At times, especially later in the album, there are hints of the spare, exotic instrumentation that marked that otherworldly arias of Drawing Restraint 9 (though, mercifully, no Noh Theatre-style vocalizations), along with a fairly new interest in North African style string sounds, reminiscent of the quieter moments of Blur’s Think Tank album. (Portions of the album were recorded in Mali and Tunisia.) In the closing "My Juvenile", Bjork duets with transgendered singer Antony over a improvised latticework of clavichord pluckings.

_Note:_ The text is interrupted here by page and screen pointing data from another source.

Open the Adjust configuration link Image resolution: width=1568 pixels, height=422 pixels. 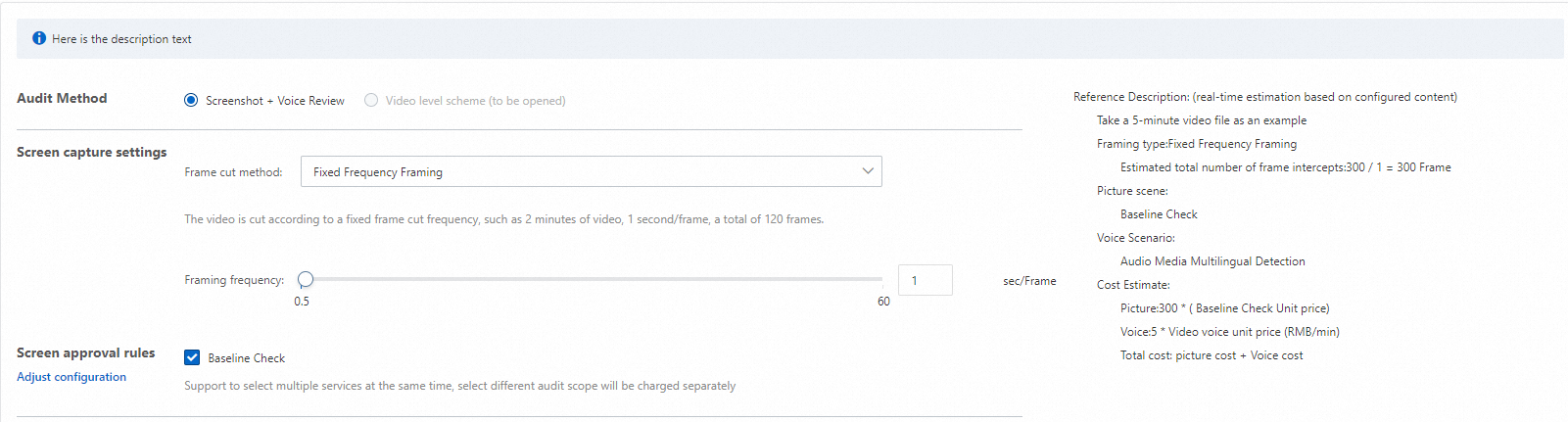pos(71,377)
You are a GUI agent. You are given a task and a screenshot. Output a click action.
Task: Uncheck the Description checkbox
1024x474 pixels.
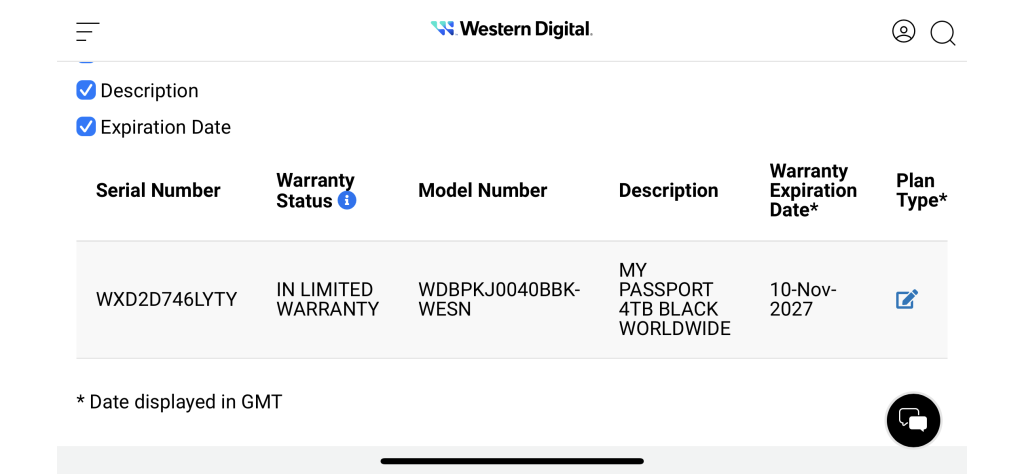(86, 90)
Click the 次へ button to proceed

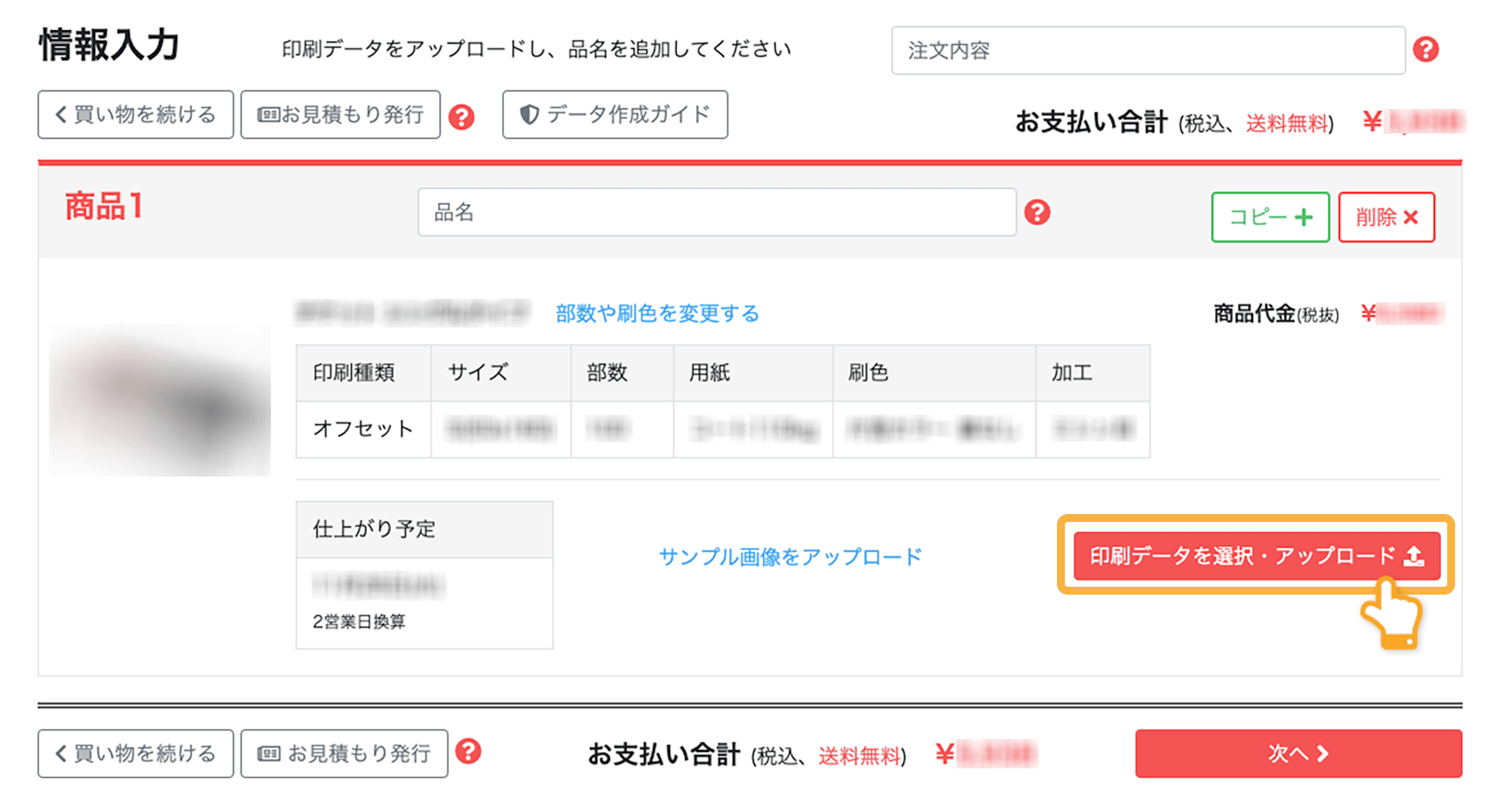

But, just as often, the songs are bedded in lush, stately brass arrangements (by Bjork herself), more French horn than trumpet, as on the album’s centerpiece, a sprawling, seven-and-a-half-minute pop fugue centered around a darkly romantic 19th Century poem by Fyodor Tyutchev called "The Dull Flame of Desire" with creeping intimations of sexual domination. Here, the horns are formal and fanfarish, as plush as an overstuffed quilt, suitable for the court of a decadent European monarch, and Bjork (sometimes, in multi-layered vocals) and Antony (always just one Antony) joust and jockey with the poem’s lines, Bjork alternating between quiet seduction and violently playful, playfully violent exclamations, while Antony’s strangely soulful, lightly lisped, quivering croon shifts from prayerfulness to ecstatic plea, all as a ritual, tribal, pounding beat threatens to overtake them both and finally does. The song’s polar opposite comes later with "Declare Independence" a noisy, non-musical war cry delivered in a brittle, alien rasp.

This is the essence of Volta, a musical vortex between the primal and the refined, the profane and the decorous, the ancient and the futuristic, the feudal and the tribal - a conflagration fueled by sex and violence. As with most of Bjork’s albums, the songwriting is uneven and sometimes, inscrutable. There are wild inconsistencies is the song’s various finishes, with some tracks coming across polished and fully developed and lush, while others feel like glorified doodles. But the individual songs are secondary to the experience of the album as a whole, which, as usual, is sonically and conceptually dazzling - if maybe not as gimmicky as her a capella concept for Medulla. My only real complaint with the album is its infuriating packaging, a glossy-finished variation of the cardboard digipak with two flaps that open like a book in front, and a third that opens up behind them, which also contains a pocket holding the booklet. Holding the two front flaps together is a sticker (a graphic of Bjork in a typically ridiculous costume, resembling nothing so much as an acid hallucination of a walking dayglo zucchini - the front cover’s only graphic) which you have to unpeel in order to get at the CD. Most annoying.